Use a DAM (database activity monitor) to look for bad queries in and too much data out
A guide: https://securosis.com/assets/library/reports/Securosis_Understanding_DBEncryption.V_.1_.pdf

H2 database: how to protect with encryption, without exposing file encryption key

We are using Java + H2 Database in server mode, because we do not want users from accessing database file.
To add more protection to database file, we plan to use AES encryption (add CIPHER=AES to database URL) in case the storage is stolen.
However, each user will also need to supply file protection password when connecting ([file password][space][user password]).
Although users do not have access to database file, knowing the encryption key (file protection password) will make the encryption quite useless.
Any idea to keep the database file secure (encrypted) without exposing file encryption key to users?
Thank you.
There is currently no way to do that within H2.
One solution is to use file system encryption that is independent of H2.
But please note at some point you would have to provide the (database file or file system) password. This could be when starting the server (prompting for the password to be entered manually). Unfortunately, because somebody would have to enter the password, you couldn't fully automate starting the server.

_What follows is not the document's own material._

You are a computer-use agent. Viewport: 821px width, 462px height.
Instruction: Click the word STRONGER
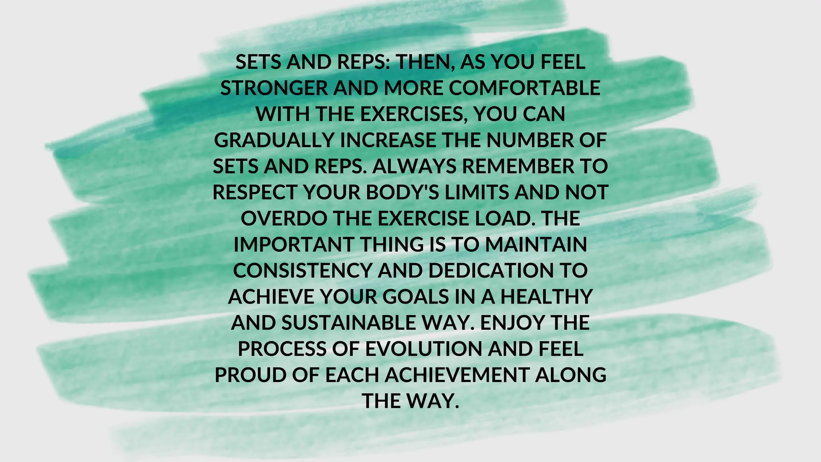(x=274, y=88)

One clever approach I've heard of is to write a simple webservice that blocks all sites but your webapp's server. Use SSL with certificate-based authentication.
This webservice provides the encryption key.
It sounds really stupid since it seems to provide the key without authentication but the certificate-based authentication covers that. It provides encryption of the key during transit (and if you're really paranoid you could use a shared key to wrap the database key). It can only be called from the webapp's server and it's a lot harder to trigger a webservice call than to do SQL injection or even looking at the filesystem.
If your risk model allows it you could even run this webservice on the same box as your webapp.
A second approach, if you have the necessary permissions, is to create a virtual disk. Put the key on the virtual disk.
During startup you mount the virtual disk, read the encryption key, then unmount the virtual disk. In some designs you could drop the operating system permissions that allow you to mount the virtual disk - it would then be literally impossible for an attacker to read the key via your webapp.
This comes from a much older strategy that read sensitive information from a CD-ROM (or even floppy disk). The app would read the key and then eject the media. It works but requires manual intervention to reload the media before the next restart. It also doesn't work in modern environments where servers don't have CD-ROMs, much less floppy drives.